What part of Ok you in? I have some friends up that way that would probably taken them at the least by the dozen and pay you a fair and reasonable price for them.


----------



## Angharad (Jun 5, 2005)

Clean them real well. Line them with heavy duty plastic to be sure. Bury them in the back yard and store root crops in them.

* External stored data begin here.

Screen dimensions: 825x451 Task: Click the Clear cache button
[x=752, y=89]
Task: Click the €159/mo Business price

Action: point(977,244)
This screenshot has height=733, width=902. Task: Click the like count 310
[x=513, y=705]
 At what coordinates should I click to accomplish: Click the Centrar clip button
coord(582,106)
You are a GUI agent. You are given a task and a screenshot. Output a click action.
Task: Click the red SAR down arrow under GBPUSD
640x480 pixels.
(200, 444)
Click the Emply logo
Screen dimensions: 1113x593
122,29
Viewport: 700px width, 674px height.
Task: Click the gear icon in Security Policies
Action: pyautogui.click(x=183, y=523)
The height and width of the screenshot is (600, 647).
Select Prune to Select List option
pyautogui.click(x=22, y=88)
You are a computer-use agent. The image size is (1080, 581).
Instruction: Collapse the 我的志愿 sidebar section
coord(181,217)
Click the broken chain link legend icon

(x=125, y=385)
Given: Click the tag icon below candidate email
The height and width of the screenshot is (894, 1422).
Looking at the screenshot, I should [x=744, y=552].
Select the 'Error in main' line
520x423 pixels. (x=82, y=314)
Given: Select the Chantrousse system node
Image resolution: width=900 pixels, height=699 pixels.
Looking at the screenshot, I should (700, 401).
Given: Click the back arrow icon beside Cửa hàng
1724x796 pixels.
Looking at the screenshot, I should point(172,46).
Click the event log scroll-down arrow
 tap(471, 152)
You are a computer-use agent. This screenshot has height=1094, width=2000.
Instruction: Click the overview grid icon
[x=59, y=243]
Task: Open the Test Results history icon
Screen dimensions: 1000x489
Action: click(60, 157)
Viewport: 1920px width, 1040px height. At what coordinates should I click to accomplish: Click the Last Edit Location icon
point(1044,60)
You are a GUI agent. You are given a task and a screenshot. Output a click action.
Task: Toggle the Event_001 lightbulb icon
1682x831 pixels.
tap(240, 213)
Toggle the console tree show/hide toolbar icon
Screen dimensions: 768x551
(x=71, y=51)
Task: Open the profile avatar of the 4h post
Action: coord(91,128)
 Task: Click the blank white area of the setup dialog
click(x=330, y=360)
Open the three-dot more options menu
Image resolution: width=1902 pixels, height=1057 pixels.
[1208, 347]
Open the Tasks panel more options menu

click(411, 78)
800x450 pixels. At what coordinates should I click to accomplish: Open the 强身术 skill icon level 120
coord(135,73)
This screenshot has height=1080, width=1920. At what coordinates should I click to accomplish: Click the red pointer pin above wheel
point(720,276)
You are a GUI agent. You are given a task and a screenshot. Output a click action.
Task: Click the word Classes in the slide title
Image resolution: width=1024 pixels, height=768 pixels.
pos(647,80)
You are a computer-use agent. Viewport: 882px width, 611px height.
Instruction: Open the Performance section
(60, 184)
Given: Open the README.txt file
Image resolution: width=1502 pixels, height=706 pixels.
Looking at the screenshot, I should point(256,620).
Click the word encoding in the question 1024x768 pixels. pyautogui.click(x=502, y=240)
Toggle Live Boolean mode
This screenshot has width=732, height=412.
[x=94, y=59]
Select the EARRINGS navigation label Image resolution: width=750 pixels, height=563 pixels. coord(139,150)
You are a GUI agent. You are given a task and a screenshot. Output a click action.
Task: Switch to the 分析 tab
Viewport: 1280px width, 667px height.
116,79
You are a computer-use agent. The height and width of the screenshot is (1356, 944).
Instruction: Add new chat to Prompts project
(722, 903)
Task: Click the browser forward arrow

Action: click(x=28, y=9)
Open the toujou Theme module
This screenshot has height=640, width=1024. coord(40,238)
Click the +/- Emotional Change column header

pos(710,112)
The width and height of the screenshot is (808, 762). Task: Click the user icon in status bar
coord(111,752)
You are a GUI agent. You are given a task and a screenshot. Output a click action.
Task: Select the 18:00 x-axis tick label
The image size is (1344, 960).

I'm planning to do that this winter.


A


----------



## smokie (May 26, 2005)

i burn em out and make **** dens, burn barrels, feed and water troughs, floating docks, bbq grills, bins for storing feed, live traps. just a few things i use em for.


----------



## GrannyG (Mar 26, 2005)

The metal ones make great burn and trash barrels. We use the big plastic ones for nests for our geese, fill with hay and they love them.


----------



## lacyj (May 14, 2002)

Hi LCB,
Haven't seen you around for awhile. 
You been behavin' or what??????
Nice to know you're still out there...


----------



## countrygrrrl (Aug 4, 2003)

What to do with them? Give me about ten of them.


----------



## MaryNY (Oct 25, 2004)

If they've had paint in them, and you prefer NOT to use them for feeding animals or growing crops, you can paint them black, fill them with water, and cap the spout, and line them up inside some type of "greenhouse" contraption you figure out for yourself -- about two deep down both long sides with space to walk in the middle -- or, if it's big enough -- line up three sets of rows with two barrels wide the full length of the place -- put some plywood and/or 2x4s on top of the barrels and put your flats of plants on top of them -- and start plants early - grow stuff all winter -- whatever your gardening zone allows. I've seen this done with an old greenhouse/milking parlor attached to a barn that had all the glass missing. A double layer of heavy clear plastic was put over the whole thing and the barrels of water lined up inside. That place got so warm there had to be a schedule of folks to go there and open doors, etc. to keep the temp down -- and that was in March and April here in NY -- not known for being hot at all!! And the plants loved it and just flew out of the pots -- a little liquid seaweed fertilizer helped, too!!

MaryNY


----------



## auntieemu (Jun 11, 2005)

Do you have a local high school that does bbq chicken for fundraisers or anything like that? Someone is bound to know someone that welds and can do some creative work with a couple or three of these - my DH helped build a huge BBQ on wheels to be pulled by a pickup - they cut the ends off one, one end off two and welded them all together so the fire would spread throughout the 3 drum length - but did three doors. They cook chicken, hams, etc. for community events.


----------



## bgak47 (Sep 4, 2003)

How will you clean them?


----------



## Old Jack (May 21, 2004)

bgak47 said:


> How will you clean them?


could you burn them out?


----------



## MTNwomanAR (Jul 23, 2002)

Sorry LCB...I can beat ya!!  Where I work, we can get food grade plastic or metal barrels for a buck apiece.......... I have half a dozen of each....so far...am planning on getting more............


----------



## Thumbbuddy (Oct 13, 2004)

Question for Smokie?? You mentioned making traps, do you have plans to post or send on so we can see how they are made?


----------



## TBONE65 (Nov 6, 2020)

LiberalCountryBoy said:


> I have access to dozens of 50/55 gallon steel drums. Free for the taking from the company my wife works for.They previously had paint in them.
> They just stack them out back and let employees take them for whatever they want. What a resource, but what to do with them?
> I know I can use four of them and bury them under the gutters for a rainwater cache for the garden, but what else?


----------



## TBONE65 (Nov 6, 2020)

LiberalCountryBoy said:


> I have access to dozens of 50/55 gallon steel drums. Free for the taking from the company my wife works for.They previously had paint in them.
> They just stack them out back and let employees take them for whatever they want. What a resource, but what to do with them?
> I know I can use four of them and bury them under the gutters for a rainwater cache for the garden, but what else?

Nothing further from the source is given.